A NFC-e da cantina escolar é a nota fiscal ao consumidor eletrônica (modelo 65), com ICMS estadual, usada na venda direta ao aluno no balcão. Ela substitui o antigo cupom fiscal. Toda cantina que vende lanche ou produto precisa emitir NFC-e, e este guia mostra como fazer sem travar a fila do recreio.

A cantina parece simples, mas vende dezenas de itens por dia a consumidores finais — e isso é fato gerador de nota. Ignorar a NFC-e expõe a escola a autuação. Fazer certo, por outro lado, é rápido quando o sistema ajuda. Veja o guia.

O que é a NFC-e?

NFC-e é a Nota Fiscal de Consumidor eletrônica, modelo 65. Ela documenta a venda presencial ao consumidor final — o aluno que compra o lanche. O imposto é o ICMS, estadual, e a nota traz um QR Code que permite ao consumidor consultar o documento. Ela substituiu o cupom fiscal do antigo equipamento.

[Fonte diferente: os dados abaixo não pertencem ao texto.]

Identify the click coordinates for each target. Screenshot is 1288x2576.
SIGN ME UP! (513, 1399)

Quando a cantina precisa emitir NFC-e?

Na venda direta de mercadoria ao consumidor final. Os casos típicos:

  • Venda de lanche, salgado ou bebida no balcão.
  • Venda de produtos avulsos da loja escolar.
  • Qualquer venda presencial paga na hora, em dinheiro, cartão ou PIX.

Se a operação é serviço de ensino, a nota é a NFS-e. A NFC-e é para a mercadoria vendida no balcão.

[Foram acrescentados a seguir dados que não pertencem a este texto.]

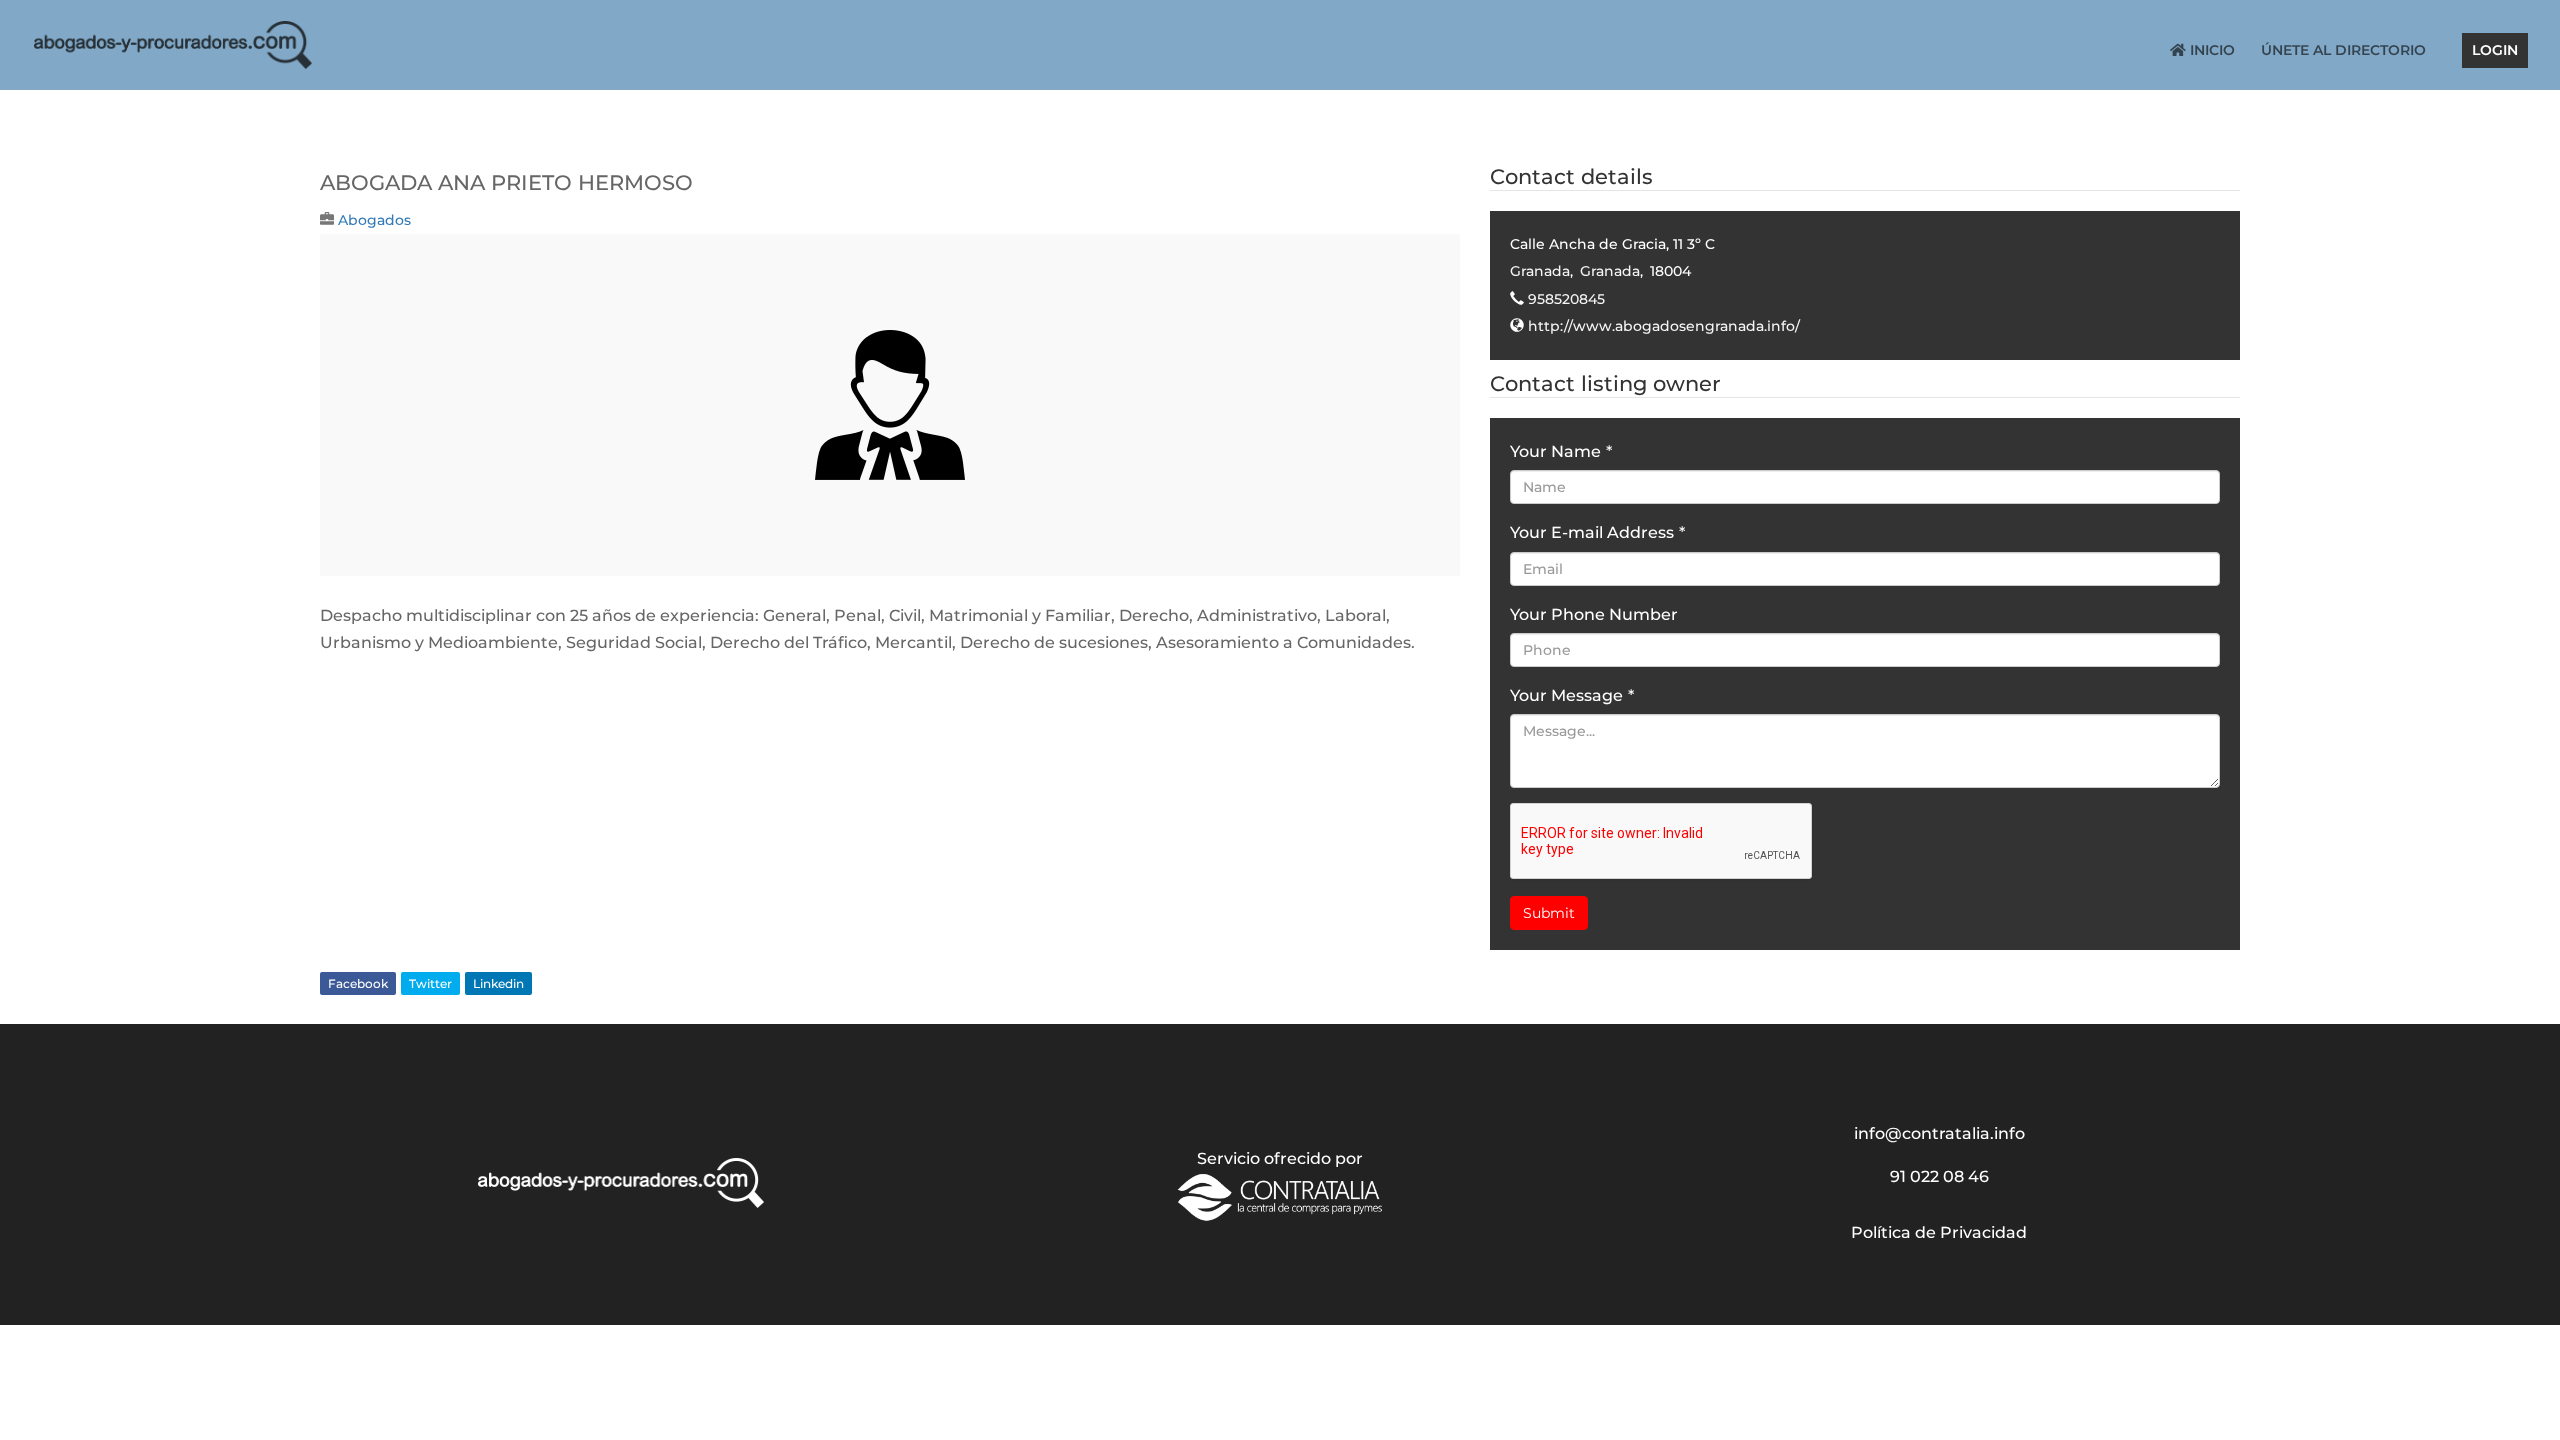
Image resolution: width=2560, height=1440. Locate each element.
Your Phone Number (1594, 614)
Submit (1549, 913)
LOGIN (2495, 51)
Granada (1540, 271)
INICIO (2210, 51)
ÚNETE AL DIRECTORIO (2343, 51)
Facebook (358, 983)
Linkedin (498, 983)
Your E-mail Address (1597, 532)
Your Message (1572, 695)
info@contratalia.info (1939, 1133)
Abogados (374, 220)
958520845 (1566, 299)
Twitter (430, 983)
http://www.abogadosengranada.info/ (1664, 326)
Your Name (1561, 451)
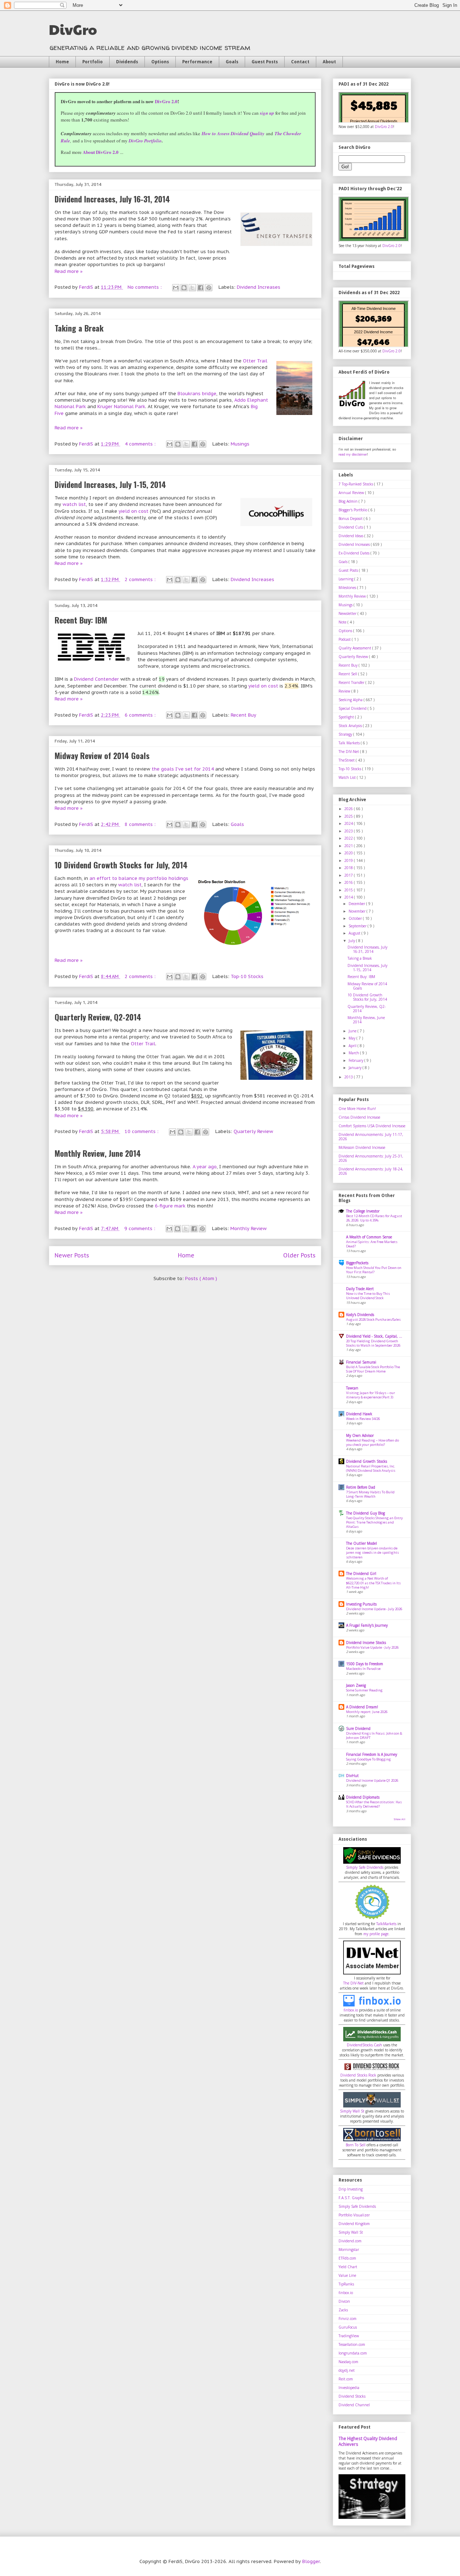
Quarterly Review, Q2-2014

Por que o ICMS da NFC-e varia?

Porque o ICMS é estadual. O Brasil tem 27 unidades federativas (IBGE), cada uma com sua Secretaria da Fazenda e sua tributação. Um produto pode ter ICMS diferente conforme o estado da escola. Por isso a regra precisa vir configurada, não digitada de cabeça em cada venda.

E quando cai a internet na cantina?

A NFC-e tem um modo de contingência para isso. A venda continua e a nota é transmitida quando a conexão volta, sem travar a fila. Um bom sistema faz essa transição sozinho — a cantina não pode parar no recreio porque a internet oscilou.

Como a NFC-e se liga à carteira do aluno?

Muitas cantinas usam carteira ou crédito pré-pago do aluno, autorizado pelo responsável. Quando a carteira e a NFC-e estão no mesmo sistema, a compra debita o saldo e emite a nota no mesmo passo. E o consumo aparece para a família, que acompanha e recarrega. Assim a cantina fecha o ciclo entre venda, nota e a gestão financeira escolar, sem controle paralelo em caderno.

A cantina precisa de certificado digital?

Sim, o certificado digital e-CNPJ da escola. O mesmo certificado que assina a NFS-e da mensalidade assina a NFC-e da cantina.

E a guarda dessas notas?

Vale a regra geral: pelo menos cinco anos (Código Tributário Nacional, arts. 173 e 174). Como a cantina emite muitas notas, o arquivo digital e o relatório fiscal são essenciais.

Cantina terceirizada, quem emite?

Depende do contrato. Se a cantina é operada por uma empresa terceira, é ela que emite a NFC-e no próprio CNPJ. Se é da escola, a escola emite. Defina isso com clareza para não ficar sem nota.